*Short problem*.
Copy out the following material line for line, changing nothing.

-- start of Records shown --

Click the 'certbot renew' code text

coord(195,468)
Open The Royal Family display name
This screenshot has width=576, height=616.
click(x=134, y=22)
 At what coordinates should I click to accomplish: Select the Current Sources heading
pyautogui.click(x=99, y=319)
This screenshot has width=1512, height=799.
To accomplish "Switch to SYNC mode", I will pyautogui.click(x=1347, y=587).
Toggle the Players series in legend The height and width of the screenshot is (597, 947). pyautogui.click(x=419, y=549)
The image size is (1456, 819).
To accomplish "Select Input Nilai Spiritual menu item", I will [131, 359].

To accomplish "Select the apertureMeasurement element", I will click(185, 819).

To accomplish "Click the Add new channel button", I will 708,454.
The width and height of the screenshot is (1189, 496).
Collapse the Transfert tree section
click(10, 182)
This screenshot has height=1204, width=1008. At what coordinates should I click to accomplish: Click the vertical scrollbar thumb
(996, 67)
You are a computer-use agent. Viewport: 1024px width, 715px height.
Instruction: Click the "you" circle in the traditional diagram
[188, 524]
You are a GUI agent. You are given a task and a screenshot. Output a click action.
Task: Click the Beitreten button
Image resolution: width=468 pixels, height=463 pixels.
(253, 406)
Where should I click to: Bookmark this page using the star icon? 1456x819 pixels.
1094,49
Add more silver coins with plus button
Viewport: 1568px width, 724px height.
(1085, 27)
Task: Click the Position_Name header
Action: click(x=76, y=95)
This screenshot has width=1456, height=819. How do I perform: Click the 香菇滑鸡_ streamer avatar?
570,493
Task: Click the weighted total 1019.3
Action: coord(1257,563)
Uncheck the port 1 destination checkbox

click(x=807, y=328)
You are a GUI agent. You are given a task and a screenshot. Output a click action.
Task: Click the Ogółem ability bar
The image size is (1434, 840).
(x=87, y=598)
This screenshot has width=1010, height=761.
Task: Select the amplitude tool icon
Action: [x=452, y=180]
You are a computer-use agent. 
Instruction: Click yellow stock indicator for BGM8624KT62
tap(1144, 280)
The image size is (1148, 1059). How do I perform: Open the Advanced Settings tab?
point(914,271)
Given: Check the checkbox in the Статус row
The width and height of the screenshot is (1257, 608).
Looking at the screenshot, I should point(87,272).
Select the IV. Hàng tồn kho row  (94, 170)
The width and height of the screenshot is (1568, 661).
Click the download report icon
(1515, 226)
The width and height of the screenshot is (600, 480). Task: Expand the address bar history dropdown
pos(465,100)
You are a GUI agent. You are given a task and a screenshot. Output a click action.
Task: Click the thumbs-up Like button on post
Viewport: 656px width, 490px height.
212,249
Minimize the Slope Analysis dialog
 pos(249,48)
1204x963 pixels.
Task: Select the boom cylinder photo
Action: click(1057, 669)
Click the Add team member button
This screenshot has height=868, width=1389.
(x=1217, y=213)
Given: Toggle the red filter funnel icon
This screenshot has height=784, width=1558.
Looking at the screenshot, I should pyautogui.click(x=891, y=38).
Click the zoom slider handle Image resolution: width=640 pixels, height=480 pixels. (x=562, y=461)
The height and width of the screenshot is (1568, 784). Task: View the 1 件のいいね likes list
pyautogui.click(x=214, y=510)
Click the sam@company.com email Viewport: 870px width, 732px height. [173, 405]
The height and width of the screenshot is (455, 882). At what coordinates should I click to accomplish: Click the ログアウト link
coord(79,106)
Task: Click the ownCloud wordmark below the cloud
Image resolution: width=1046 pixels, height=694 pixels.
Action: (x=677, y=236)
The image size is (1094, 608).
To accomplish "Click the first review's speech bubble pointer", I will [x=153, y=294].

-- end of Records shown --

*Finished answer*.
Click the 'certbot renew' code text

coord(195,468)
Open The Royal Family display name
This screenshot has width=576, height=616.
click(x=134, y=22)
 At what coordinates should I click to accomplish: Select the Current Sources heading
pyautogui.click(x=99, y=319)
This screenshot has width=1512, height=799.
To accomplish "Switch to SYNC mode", I will pyautogui.click(x=1347, y=587).
Toggle the Players series in legend The height and width of the screenshot is (597, 947). pyautogui.click(x=419, y=549)
The image size is (1456, 819).
To accomplish "Select Input Nilai Spiritual menu item", I will [131, 359].

To accomplish "Select the apertureMeasurement element", I will click(185, 819).

To accomplish "Click the Add new channel button", I will 708,454.
The width and height of the screenshot is (1189, 496).
Collapse the Transfert tree section
click(10, 182)
This screenshot has height=1204, width=1008. At what coordinates should I click to accomplish: Click the vertical scrollbar thumb
(996, 67)
You are a computer-use agent. Viewport: 1024px width, 715px height.
Instruction: Click the "you" circle in the traditional diagram
[188, 524]
You are a GUI agent. You are given a task and a screenshot. Output a click action.
Task: Click the Beitreten button
Image resolution: width=468 pixels, height=463 pixels.
(253, 406)
Where should I click to: Bookmark this page using the star icon? 1456x819 pixels.
1094,49
Add more silver coins with plus button
Viewport: 1568px width, 724px height.
(1085, 27)
Task: Click the Position_Name header
Action: click(x=76, y=95)
This screenshot has width=1456, height=819. How do I perform: Click the 香菇滑鸡_ streamer avatar?
570,493
Task: Click the weighted total 1019.3
Action: coord(1257,563)
Uncheck the port 1 destination checkbox

click(x=807, y=328)
You are a GUI agent. You are given a task and a screenshot. Output a click action.
Task: Click the Ogółem ability bar
The image size is (1434, 840).
(x=87, y=598)
This screenshot has width=1010, height=761.
Task: Select the amplitude tool icon
Action: [x=452, y=180]
You are a computer-use agent. 
Instruction: Click yellow stock indicator for BGM8624KT62
tap(1144, 280)
The image size is (1148, 1059). How do I perform: Open the Advanced Settings tab?
point(914,271)
Given: Check the checkbox in the Статус row
The width and height of the screenshot is (1257, 608).
Looking at the screenshot, I should point(87,272).
Select the IV. Hàng tồn kho row  (94, 170)
The width and height of the screenshot is (1568, 661).
Click the download report icon
(1515, 226)
The width and height of the screenshot is (600, 480). Task: Expand the address bar history dropdown
pos(465,100)
You are a GUI agent. You are given a task and a screenshot. Output a click action.
Task: Click the thumbs-up Like button on post
Viewport: 656px width, 490px height.
212,249
Minimize the Slope Analysis dialog
 pos(249,48)
1204x963 pixels.
Task: Select the boom cylinder photo
Action: click(1057, 669)
Click the Add team member button
This screenshot has height=868, width=1389.
(x=1217, y=213)
Given: Toggle the red filter funnel icon
This screenshot has height=784, width=1558.
Looking at the screenshot, I should pyautogui.click(x=891, y=38).
Click the zoom slider handle Image resolution: width=640 pixels, height=480 pixels. (x=562, y=461)
The height and width of the screenshot is (1568, 784). Task: View the 1 件のいいね likes list
pyautogui.click(x=214, y=510)
Click the sam@company.com email Viewport: 870px width, 732px height. [173, 405]
The height and width of the screenshot is (455, 882). At what coordinates should I click to accomplish: Click the ログアウト link
coord(79,106)
Task: Click the ownCloud wordmark below the cloud
Image resolution: width=1046 pixels, height=694 pixels.
Action: (x=677, y=236)
The image size is (1094, 608).
To accomplish "Click the first review's speech bubble pointer", I will [x=153, y=294].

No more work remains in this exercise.